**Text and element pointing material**
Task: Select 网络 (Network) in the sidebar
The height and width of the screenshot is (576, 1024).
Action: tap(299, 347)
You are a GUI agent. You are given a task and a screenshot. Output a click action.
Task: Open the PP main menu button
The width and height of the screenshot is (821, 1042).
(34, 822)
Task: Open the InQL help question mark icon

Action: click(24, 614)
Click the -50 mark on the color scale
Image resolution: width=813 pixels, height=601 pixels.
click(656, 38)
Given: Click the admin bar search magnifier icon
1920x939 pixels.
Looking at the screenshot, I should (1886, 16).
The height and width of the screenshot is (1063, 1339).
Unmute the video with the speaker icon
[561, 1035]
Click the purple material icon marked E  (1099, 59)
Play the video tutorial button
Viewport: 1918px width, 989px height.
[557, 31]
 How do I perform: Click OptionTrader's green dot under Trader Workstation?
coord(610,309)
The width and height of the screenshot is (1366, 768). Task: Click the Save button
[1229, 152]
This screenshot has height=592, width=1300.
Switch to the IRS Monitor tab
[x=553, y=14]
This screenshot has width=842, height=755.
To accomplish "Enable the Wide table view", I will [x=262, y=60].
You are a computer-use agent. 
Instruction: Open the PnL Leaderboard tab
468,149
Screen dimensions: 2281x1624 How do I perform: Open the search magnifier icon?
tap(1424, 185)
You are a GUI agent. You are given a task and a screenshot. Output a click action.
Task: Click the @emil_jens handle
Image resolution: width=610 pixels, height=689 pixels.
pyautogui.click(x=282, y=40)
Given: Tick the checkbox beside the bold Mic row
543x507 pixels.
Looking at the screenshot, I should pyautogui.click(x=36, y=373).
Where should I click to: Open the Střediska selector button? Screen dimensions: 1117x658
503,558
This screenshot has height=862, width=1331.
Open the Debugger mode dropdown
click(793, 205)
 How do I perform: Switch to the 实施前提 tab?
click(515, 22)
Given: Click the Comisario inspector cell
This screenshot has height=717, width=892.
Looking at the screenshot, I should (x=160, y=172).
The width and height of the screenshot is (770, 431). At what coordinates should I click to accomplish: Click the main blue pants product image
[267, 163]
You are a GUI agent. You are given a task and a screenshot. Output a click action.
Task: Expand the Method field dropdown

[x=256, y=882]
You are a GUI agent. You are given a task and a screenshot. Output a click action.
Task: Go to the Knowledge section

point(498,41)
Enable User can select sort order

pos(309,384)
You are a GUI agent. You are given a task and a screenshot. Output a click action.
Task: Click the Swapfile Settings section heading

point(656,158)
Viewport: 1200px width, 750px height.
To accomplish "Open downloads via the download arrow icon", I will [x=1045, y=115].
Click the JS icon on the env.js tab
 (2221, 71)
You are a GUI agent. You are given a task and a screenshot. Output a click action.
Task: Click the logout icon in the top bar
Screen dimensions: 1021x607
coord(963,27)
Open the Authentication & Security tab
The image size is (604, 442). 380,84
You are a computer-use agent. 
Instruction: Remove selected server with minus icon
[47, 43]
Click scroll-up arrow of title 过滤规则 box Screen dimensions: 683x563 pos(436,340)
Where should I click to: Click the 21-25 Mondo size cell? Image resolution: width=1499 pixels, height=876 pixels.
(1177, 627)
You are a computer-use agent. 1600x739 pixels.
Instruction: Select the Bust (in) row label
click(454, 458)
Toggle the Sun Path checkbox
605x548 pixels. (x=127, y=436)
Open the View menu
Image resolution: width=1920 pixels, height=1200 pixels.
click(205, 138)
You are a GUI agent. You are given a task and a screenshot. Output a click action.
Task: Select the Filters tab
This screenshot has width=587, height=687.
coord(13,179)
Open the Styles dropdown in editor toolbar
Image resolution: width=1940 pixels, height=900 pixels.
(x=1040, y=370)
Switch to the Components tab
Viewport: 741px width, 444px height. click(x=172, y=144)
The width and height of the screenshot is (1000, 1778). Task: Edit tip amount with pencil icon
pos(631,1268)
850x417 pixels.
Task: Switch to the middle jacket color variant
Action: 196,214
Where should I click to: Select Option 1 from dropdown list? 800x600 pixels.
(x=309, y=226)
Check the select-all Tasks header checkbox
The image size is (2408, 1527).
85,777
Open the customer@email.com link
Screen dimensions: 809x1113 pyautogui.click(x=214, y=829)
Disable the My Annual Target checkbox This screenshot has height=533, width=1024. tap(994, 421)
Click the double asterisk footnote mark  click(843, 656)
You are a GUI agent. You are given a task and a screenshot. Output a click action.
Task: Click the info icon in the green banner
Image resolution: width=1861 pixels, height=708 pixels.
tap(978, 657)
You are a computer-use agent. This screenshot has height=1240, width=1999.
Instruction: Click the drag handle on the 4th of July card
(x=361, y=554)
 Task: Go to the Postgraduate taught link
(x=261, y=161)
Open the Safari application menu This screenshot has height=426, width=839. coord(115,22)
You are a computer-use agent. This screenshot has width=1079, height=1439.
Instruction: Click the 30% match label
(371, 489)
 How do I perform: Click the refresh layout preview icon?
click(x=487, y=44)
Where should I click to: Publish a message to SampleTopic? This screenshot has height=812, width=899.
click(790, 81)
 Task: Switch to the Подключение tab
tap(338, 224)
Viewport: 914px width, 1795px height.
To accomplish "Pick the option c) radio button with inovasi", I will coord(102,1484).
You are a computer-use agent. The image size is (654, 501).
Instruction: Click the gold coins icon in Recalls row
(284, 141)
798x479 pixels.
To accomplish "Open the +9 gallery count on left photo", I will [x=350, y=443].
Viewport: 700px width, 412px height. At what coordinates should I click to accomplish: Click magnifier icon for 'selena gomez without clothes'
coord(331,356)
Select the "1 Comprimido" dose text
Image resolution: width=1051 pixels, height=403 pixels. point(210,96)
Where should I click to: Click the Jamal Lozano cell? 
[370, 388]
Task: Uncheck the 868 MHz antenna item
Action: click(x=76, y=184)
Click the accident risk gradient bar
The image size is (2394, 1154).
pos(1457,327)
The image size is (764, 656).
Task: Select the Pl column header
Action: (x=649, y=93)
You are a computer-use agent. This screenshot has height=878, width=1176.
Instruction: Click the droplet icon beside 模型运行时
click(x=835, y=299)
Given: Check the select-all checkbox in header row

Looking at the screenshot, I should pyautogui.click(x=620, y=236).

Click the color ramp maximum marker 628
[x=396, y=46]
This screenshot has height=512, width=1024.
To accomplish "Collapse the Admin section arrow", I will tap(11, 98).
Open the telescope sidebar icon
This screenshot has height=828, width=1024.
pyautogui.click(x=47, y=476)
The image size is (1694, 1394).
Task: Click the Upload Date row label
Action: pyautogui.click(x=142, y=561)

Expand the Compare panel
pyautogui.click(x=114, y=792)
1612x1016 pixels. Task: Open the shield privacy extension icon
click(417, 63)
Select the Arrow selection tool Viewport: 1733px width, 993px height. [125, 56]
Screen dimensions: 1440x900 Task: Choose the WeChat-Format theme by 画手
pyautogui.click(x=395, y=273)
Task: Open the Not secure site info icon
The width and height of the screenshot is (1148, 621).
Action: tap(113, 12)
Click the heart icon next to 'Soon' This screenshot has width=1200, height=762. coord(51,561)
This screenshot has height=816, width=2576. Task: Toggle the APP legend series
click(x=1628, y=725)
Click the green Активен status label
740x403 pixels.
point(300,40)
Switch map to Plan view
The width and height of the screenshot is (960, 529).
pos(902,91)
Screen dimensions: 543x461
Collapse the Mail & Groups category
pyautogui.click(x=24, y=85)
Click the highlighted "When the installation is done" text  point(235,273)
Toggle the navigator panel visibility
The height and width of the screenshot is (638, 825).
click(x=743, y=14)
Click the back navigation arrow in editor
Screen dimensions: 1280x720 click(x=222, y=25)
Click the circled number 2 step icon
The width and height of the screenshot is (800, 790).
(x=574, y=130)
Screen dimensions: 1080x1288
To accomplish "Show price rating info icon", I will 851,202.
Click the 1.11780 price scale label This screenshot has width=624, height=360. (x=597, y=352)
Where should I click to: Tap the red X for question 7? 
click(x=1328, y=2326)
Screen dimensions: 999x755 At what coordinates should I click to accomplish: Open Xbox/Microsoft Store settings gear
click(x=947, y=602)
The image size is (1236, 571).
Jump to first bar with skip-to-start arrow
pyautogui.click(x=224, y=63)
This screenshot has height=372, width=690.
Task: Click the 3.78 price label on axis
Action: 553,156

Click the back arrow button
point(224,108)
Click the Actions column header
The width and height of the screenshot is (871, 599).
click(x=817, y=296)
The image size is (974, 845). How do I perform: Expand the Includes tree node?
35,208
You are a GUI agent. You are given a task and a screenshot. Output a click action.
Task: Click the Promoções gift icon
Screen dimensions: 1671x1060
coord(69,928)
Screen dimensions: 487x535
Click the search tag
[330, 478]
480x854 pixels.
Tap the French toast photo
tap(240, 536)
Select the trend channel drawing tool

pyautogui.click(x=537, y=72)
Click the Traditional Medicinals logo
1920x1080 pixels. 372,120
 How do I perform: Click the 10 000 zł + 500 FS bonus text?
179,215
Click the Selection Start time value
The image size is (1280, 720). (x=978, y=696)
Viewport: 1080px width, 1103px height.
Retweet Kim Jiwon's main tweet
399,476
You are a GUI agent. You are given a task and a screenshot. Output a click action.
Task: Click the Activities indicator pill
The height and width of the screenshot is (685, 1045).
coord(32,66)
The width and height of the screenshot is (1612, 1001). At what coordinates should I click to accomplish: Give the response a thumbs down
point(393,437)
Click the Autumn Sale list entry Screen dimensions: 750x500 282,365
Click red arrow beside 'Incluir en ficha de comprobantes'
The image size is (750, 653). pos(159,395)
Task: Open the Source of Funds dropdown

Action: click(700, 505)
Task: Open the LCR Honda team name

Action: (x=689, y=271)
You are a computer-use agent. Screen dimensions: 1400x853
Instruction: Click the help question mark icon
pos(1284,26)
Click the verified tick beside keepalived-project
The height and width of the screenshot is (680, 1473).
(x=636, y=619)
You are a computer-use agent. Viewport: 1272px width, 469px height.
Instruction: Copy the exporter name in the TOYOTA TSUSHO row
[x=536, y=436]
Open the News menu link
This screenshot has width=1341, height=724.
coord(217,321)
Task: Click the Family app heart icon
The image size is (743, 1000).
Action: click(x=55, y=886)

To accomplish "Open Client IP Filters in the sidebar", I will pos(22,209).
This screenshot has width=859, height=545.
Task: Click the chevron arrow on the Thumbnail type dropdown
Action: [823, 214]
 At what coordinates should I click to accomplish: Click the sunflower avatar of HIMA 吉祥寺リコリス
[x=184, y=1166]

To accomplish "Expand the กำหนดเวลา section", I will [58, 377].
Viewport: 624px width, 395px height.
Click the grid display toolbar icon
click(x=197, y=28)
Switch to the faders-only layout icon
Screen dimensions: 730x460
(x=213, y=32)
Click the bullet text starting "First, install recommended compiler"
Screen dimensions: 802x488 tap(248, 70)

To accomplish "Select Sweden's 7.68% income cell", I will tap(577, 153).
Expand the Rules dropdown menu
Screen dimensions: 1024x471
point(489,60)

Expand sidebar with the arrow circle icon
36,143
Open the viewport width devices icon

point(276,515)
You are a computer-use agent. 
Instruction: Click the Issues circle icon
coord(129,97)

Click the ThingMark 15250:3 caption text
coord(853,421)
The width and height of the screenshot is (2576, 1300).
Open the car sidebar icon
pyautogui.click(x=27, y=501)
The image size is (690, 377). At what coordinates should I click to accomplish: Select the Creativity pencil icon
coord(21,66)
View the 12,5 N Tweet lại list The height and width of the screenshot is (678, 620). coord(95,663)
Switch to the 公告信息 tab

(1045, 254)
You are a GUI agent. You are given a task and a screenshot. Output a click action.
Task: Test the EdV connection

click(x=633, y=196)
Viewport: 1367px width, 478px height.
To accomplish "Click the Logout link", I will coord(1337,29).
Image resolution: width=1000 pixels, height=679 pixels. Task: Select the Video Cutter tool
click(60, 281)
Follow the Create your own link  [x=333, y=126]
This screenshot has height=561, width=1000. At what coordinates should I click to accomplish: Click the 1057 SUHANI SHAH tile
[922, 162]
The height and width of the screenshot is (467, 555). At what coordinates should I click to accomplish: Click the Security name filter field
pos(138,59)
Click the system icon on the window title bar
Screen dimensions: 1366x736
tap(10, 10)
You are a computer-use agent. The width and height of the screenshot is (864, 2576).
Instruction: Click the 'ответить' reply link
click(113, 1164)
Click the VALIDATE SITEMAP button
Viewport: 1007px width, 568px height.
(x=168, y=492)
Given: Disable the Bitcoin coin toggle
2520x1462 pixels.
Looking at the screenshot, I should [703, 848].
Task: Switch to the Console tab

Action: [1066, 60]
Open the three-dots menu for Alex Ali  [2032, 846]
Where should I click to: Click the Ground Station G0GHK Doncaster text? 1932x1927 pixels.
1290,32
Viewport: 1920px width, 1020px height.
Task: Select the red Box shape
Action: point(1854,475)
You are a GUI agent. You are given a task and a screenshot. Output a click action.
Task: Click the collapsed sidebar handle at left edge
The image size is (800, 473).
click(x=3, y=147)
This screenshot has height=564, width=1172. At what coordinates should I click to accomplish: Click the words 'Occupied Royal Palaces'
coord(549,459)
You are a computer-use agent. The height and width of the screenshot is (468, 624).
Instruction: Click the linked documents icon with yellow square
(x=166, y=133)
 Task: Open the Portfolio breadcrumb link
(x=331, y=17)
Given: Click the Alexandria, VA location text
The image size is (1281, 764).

**Exercise goal**
Reproduce everything from the line containing "Click the JS icon on the env.js tab" down to the line containing "tap(978, 657)", swapping "pencil icon" for "edit icon" and leaving all else unchanged.

**Solved problem**
Click the JS icon on the env.js tab
 (2221, 71)
You are a GUI agent. You are given a task and a screenshot. Output a click action.
Task: Click the logout icon in the top bar
Screen dimensions: 1021x607
coord(963,27)
Open the Authentication & Security tab
The image size is (604, 442). 380,84
You are a computer-use agent. 
Instruction: Remove selected server with minus icon
[47, 43]
Click scroll-up arrow of title 过滤规则 box Screen dimensions: 683x563 pos(436,340)
Where should I click to: Click the 21-25 Mondo size cell? Image resolution: width=1499 pixels, height=876 pixels.
(1177, 627)
You are a computer-use agent. 1600x739 pixels.
Instruction: Select the Bust (in) row label
click(454, 458)
Toggle the Sun Path checkbox
605x548 pixels. (x=127, y=436)
Open the View menu
Image resolution: width=1920 pixels, height=1200 pixels.
click(205, 138)
You are a GUI agent. You are given a task and a screenshot. Output a click action.
Task: Select the Filters tab
This screenshot has width=587, height=687.
coord(13,179)
Open the Styles dropdown in editor toolbar
Image resolution: width=1940 pixels, height=900 pixels.
(x=1040, y=370)
Switch to the Components tab
Viewport: 741px width, 444px height. click(x=172, y=144)
The width and height of the screenshot is (1000, 1778). Task: Edit tip amount with edit icon
pos(631,1268)
850x417 pixels.
Task: Switch to the middle jacket color variant
Action: 196,214
Where should I click to: Select Option 1 from dropdown list? 800x600 pixels.
(x=309, y=226)
Check the select-all Tasks header checkbox
The image size is (2408, 1527).
85,777
Open the customer@email.com link
Screen dimensions: 809x1113 pyautogui.click(x=214, y=829)
Disable the My Annual Target checkbox This screenshot has height=533, width=1024. tap(994, 421)
Click the double asterisk footnote mark  click(843, 656)
You are a GUI agent. You are given a task and a screenshot. Output a click action.
Task: Click the info icon in the green banner
Image resolution: width=1861 pixels, height=708 pixels.
tap(978, 657)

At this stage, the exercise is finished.